There are three Team USA athletes competing in their sixth Olympic games



> Making an Olympic team once is a massive achievement. Doing it twice is even more impressive.
> 
> But this year, Team USA features three athletes who are now in their sixth (yes, _sixth_) summer games: Rifle shooter Kim Rhode, equestrian Phillip Dutton, and pistol shooter Emil Milev.


----------



## ekim68

If you're at the Rio Olympics, you've probably already been hacked



> While athletes head to Rio de Janeiro, Brazil to compete for medals in the 2016 Summer Olympic Games, hackers in the area have their eyes on a different prize: the personal information of unsuspecting travelers.
> 
> According to a new report from mobile security firm Skycure, visitors to the former capital of Brazil are being targeted by malicious actors who have set up fake Wi-Fi hotspots designed to steal information from connected devices.


----------



## ekim68

:up:

The Refugee Olympic Team Now Has Its Own Flag and Anthem



> At last week's Olympic opening ceremony in Rio, the first-ever Refugee Olympic Team marched in the Parade of Nations carrying flags emblazoned with the five-ring Olympics logo.

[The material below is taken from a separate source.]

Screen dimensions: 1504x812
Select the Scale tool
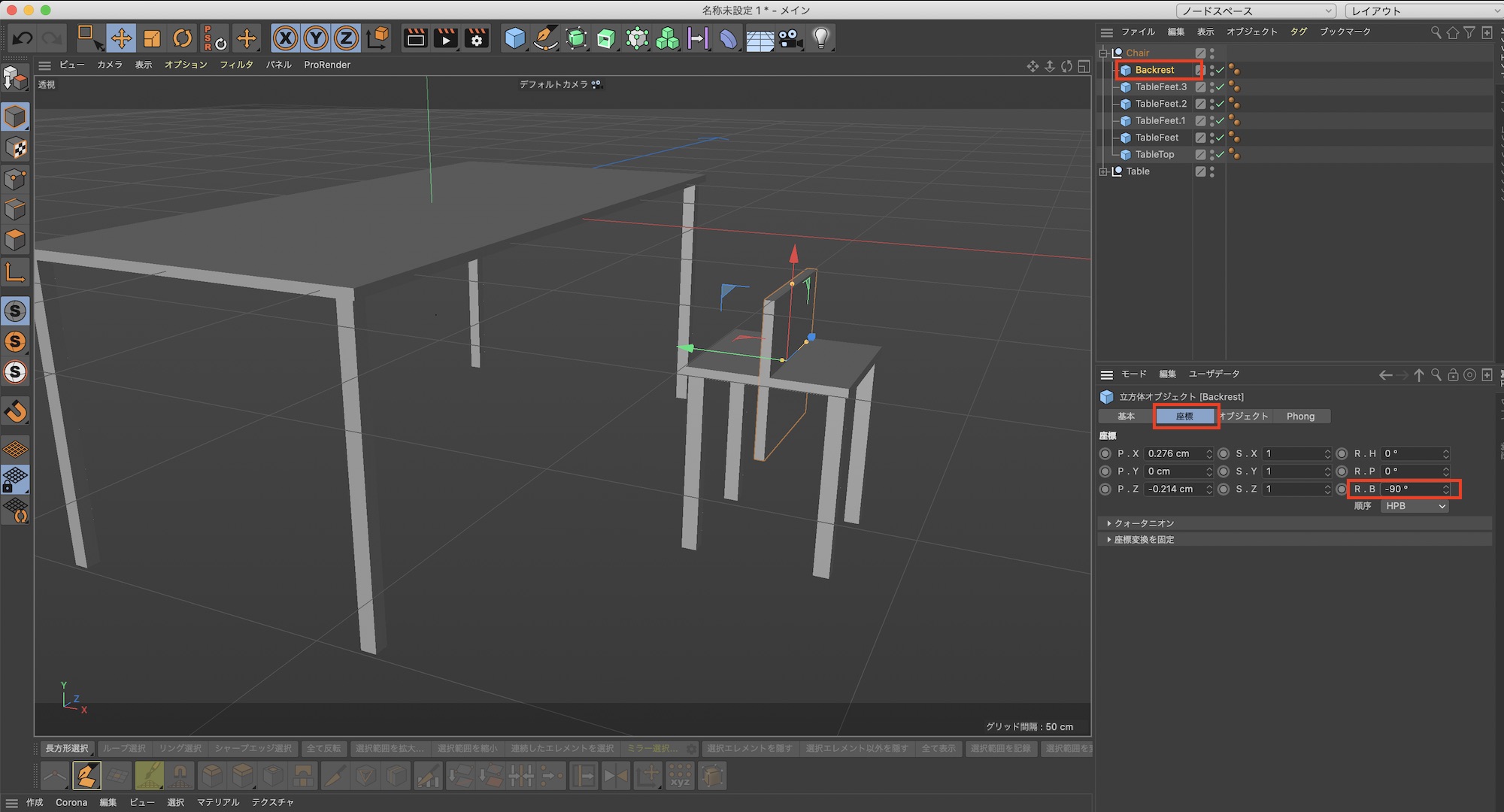point(152,38)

It was a powerful unifying gesture in a time marked by global unrest; these ten athletes were representing not just their war-torn countries, but the world. But in a certain light, assigning this team the most universal sporting symbol on Earth was to deprive them an identity of their own. What this group really needed was its own symbol.


----------



## ekim68

:up:


Gymnast's Specialty: Returning to the Olympics. (She's 41. It's Her 7th Trip.)

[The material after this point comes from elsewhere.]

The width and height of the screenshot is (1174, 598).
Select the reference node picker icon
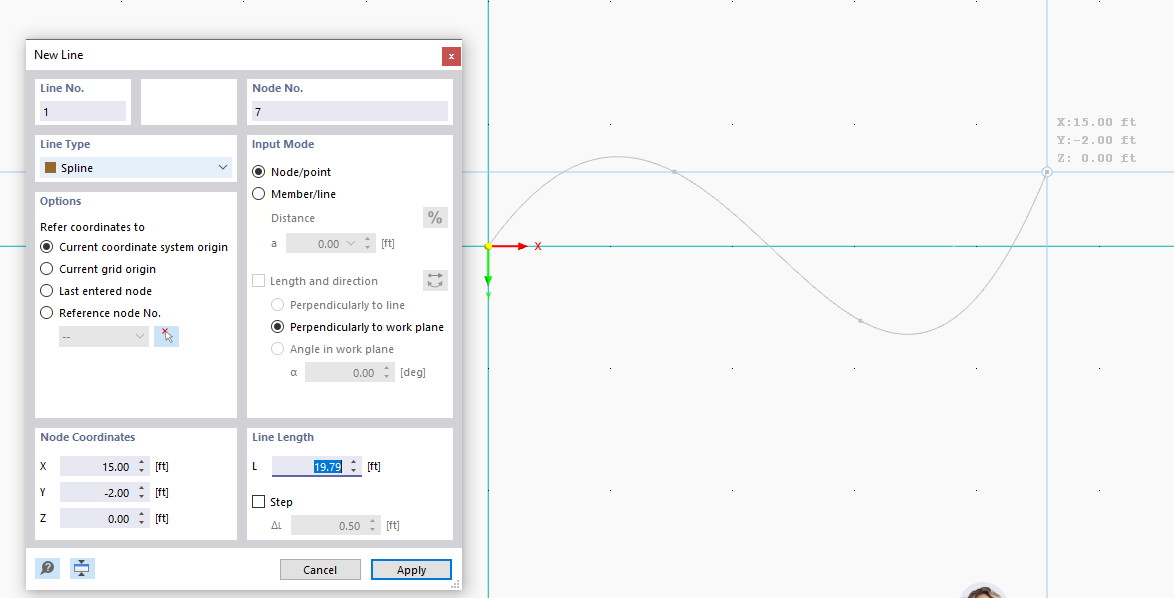pos(165,336)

> Chusovitina was a junior national champion in the Soviet Union in 1988, before all of her competitors on Sunday were born.


----------



## ekim68

What do Olympians actually eat?



> The Olympics are now in full swing, with more than 10,500 athletes from 205 different countries in Rio de Janeiro for the summer games. At this elite level the winning margins are increasingly narrow - and when all else is equal the difference between gold and silver may come down to something as seemingly simple as what an athlete eats. But of course, what's on the menu is far from simple, and in the athletes village in Rio a team of 2,500 will be working around the clock to serve 60,000 meals a day.
> 
> At this level, elite athletes are likely to take a personalised approach to their nutrition - with their diets meticulously planned, tested, and often underpinned by the latest research - which has exploded over the past few years and continues to grow at a rapid rate.


----------



## ekim68

Wow, that was quick.... Two of the shortest weeks ever for an Olympic Fan...


Simone Biles admirably carries flag twice her size



> RIO DE JANEIRO - When Team USA asked gymnastics star Simone Biles to be the flag bearer for the team during the Closing Ceremony of the 2016 Rio Olympics, it may have overlooked a simple matter of logistics - the flag is extremely large … and Biles isn't.
> 
> One of the more striking images of these Olympics will have to be the 4-foot-9 Biles holding the massive flag of her country as her Team USA teammates paraded into Maracana Stadium.


----------



## Cookiegal

I'm just glad it's over and we can get back to watching TV again.


----------



## ekim68

I take it you're not a fan, eh? We had a couple of local Oregon grads who did well....:up: Eaton and Centrowitz both got Golds....


----------



## Cookiegal

I only like watching the gymnastics and to some extent the diving but think the others are boring and/or have no place there (i.e. volleyball, really? Give me a break  ). Plus it goes on for two full weeks so it can get very boring. One week would be plenty. I've pretty much used up everything I had recorded on my PVR. 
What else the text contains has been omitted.